Veda Vyasa, S. N. Andley, J. B. Dadachanji,_ Rameshwar Nath
and P. L. Vohra, for the respondent.
1960. October, 17. The Judgment of the Court was delivered
by.
HIDAYATULLAH J.-This appeal, with special leave, has been
filed against the judgment of the Nagpur High Court in a
reference under s. 66(1) of the Indian Income-tax Act, 1922,
by which the High Court answered the following question in
the negative:
" Whether the proportionate profits on the goods of the
value of Rs. 4,10,785 were received or were deemed to be
received in British India, in the year of, account, by or on
behalf of the assessee Company within the meaning of Section
4(1)(a) of the Indian Income-tax Act, 1922 ".
The Commissioner of Income-tax, Madhya Pradesh and Bhopal is
the appellant, and the Bhopal Textiles Ltd., Bhopal, is the
respondent.

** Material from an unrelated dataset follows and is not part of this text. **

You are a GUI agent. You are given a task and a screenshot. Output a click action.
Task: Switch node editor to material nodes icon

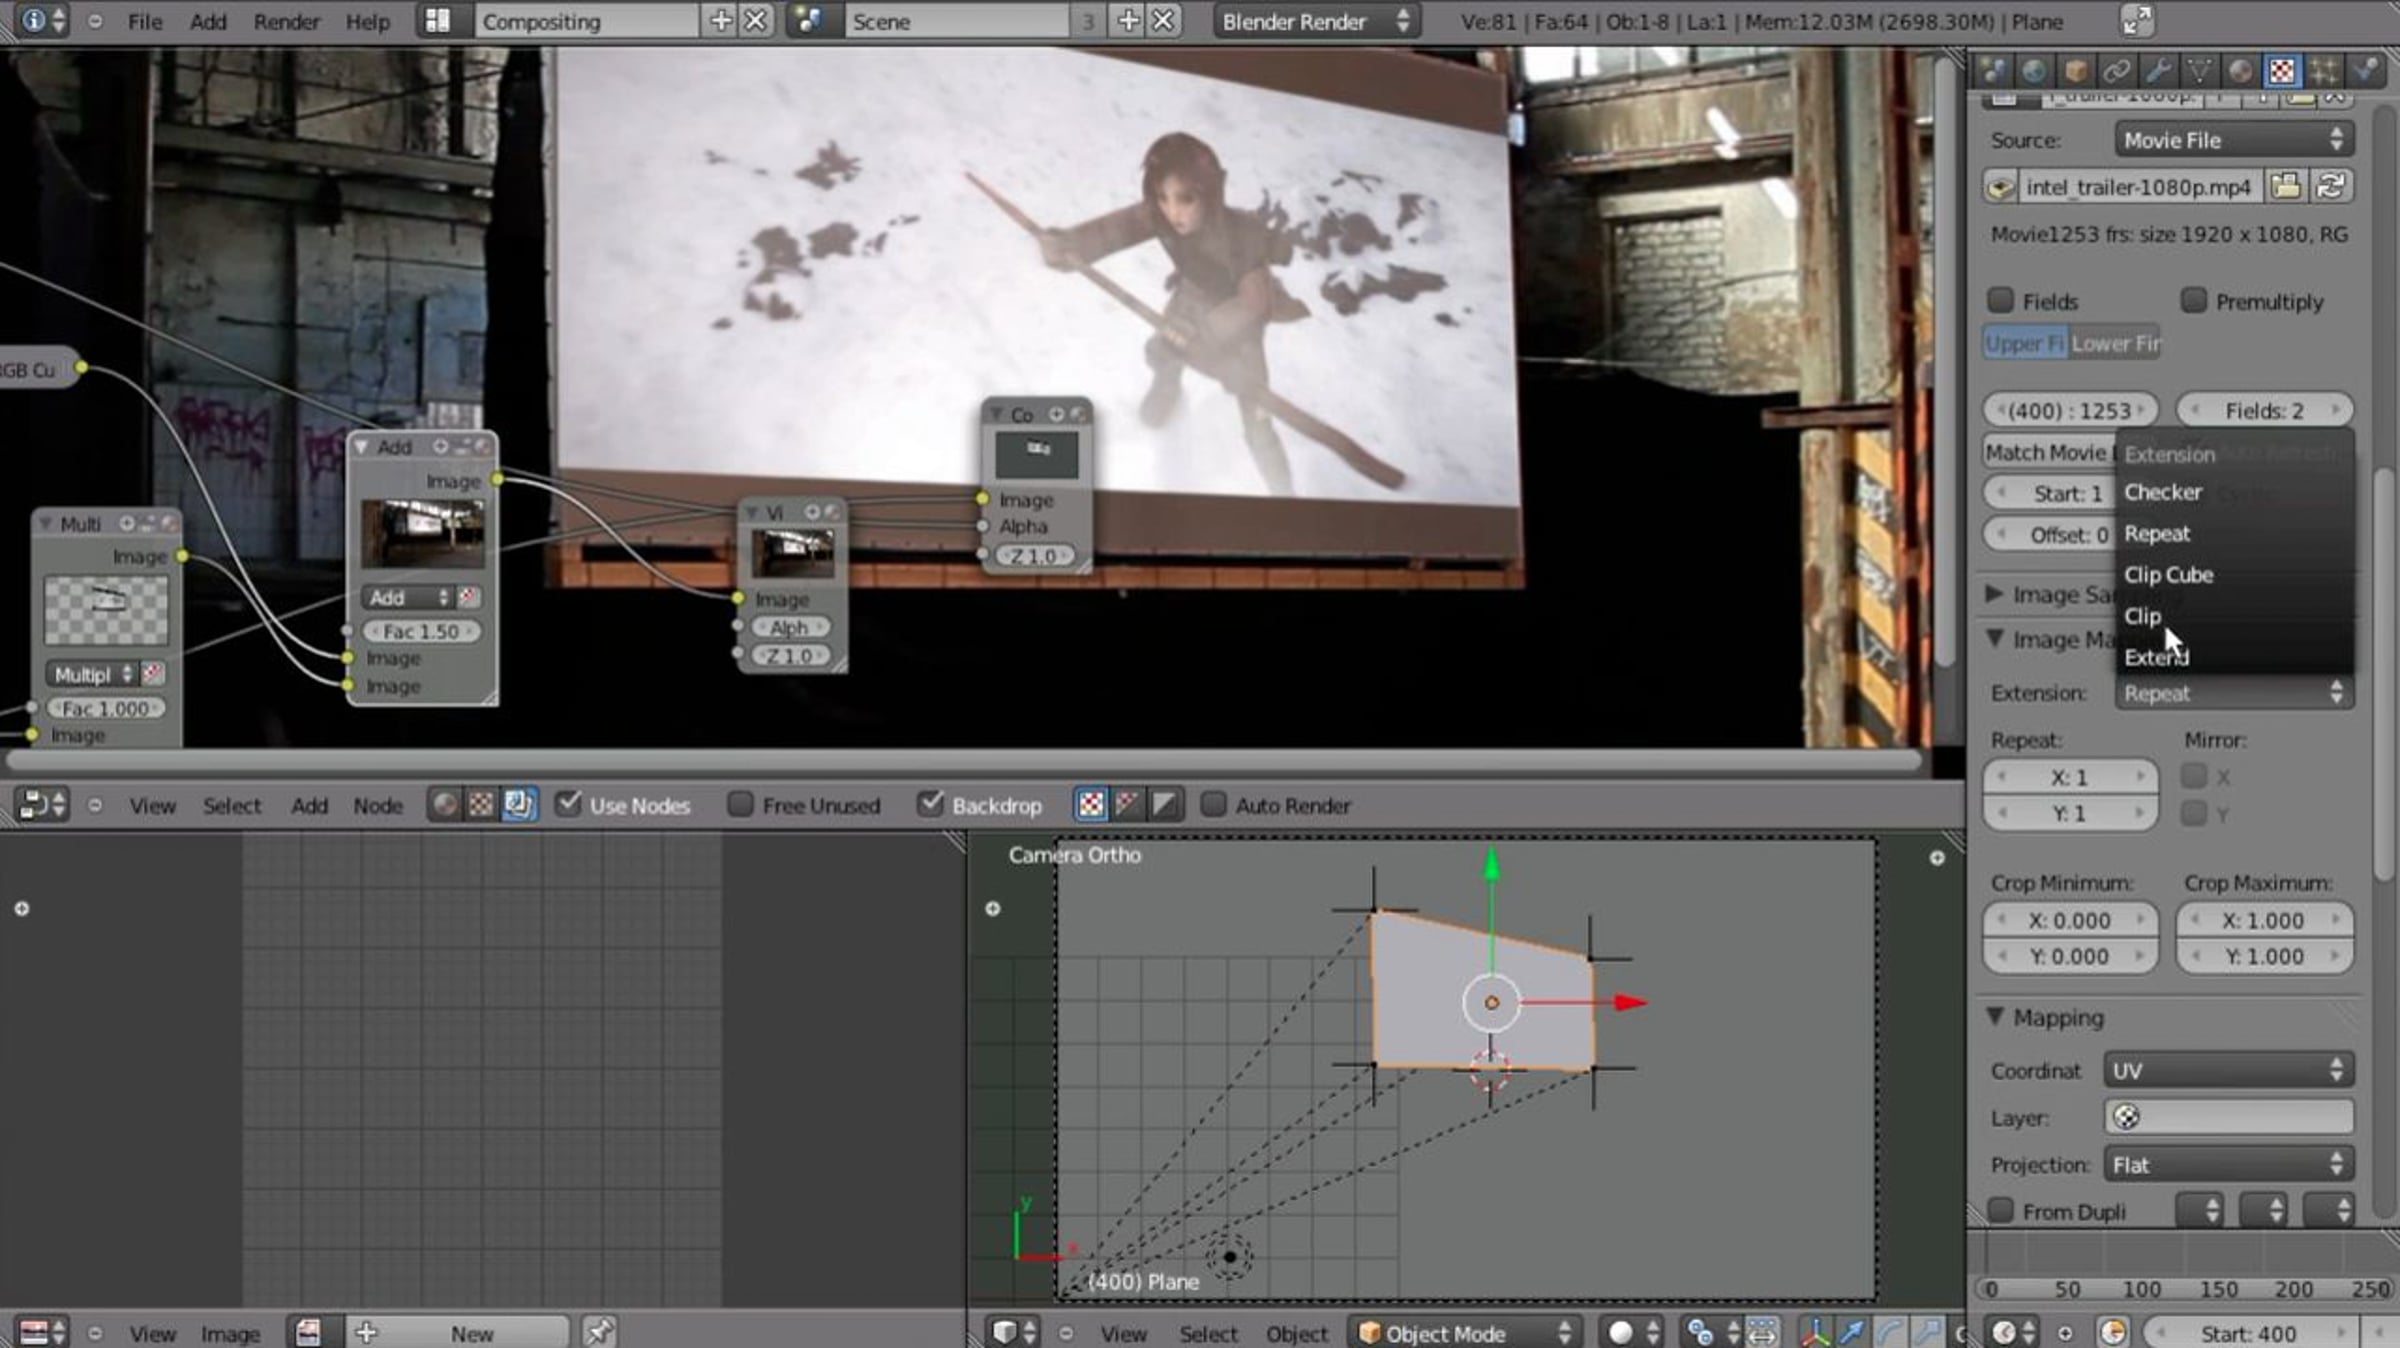click(x=445, y=805)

For the assessment year 1944-45, the Company
which was non-resident was treated as ’ resident and
ordinarily resident’ under s. 4(1)(c) of the Income-tax Act.
In the year of account, it had supplied its manufactured
articles either to the Government of India or its nominees
at Agra, Allahabad and Delhi. Under the orders of the
Government, the goods were sent direct to the persons
nominated, who made the payment against the goods. The
goods were all sent for Bhopal, and the railway freight and
other charges were to be borne by the buyers to whom the
railway receipts made out in the name of the consignees were
sent by the Company through the Imperial Bank at Bhopal.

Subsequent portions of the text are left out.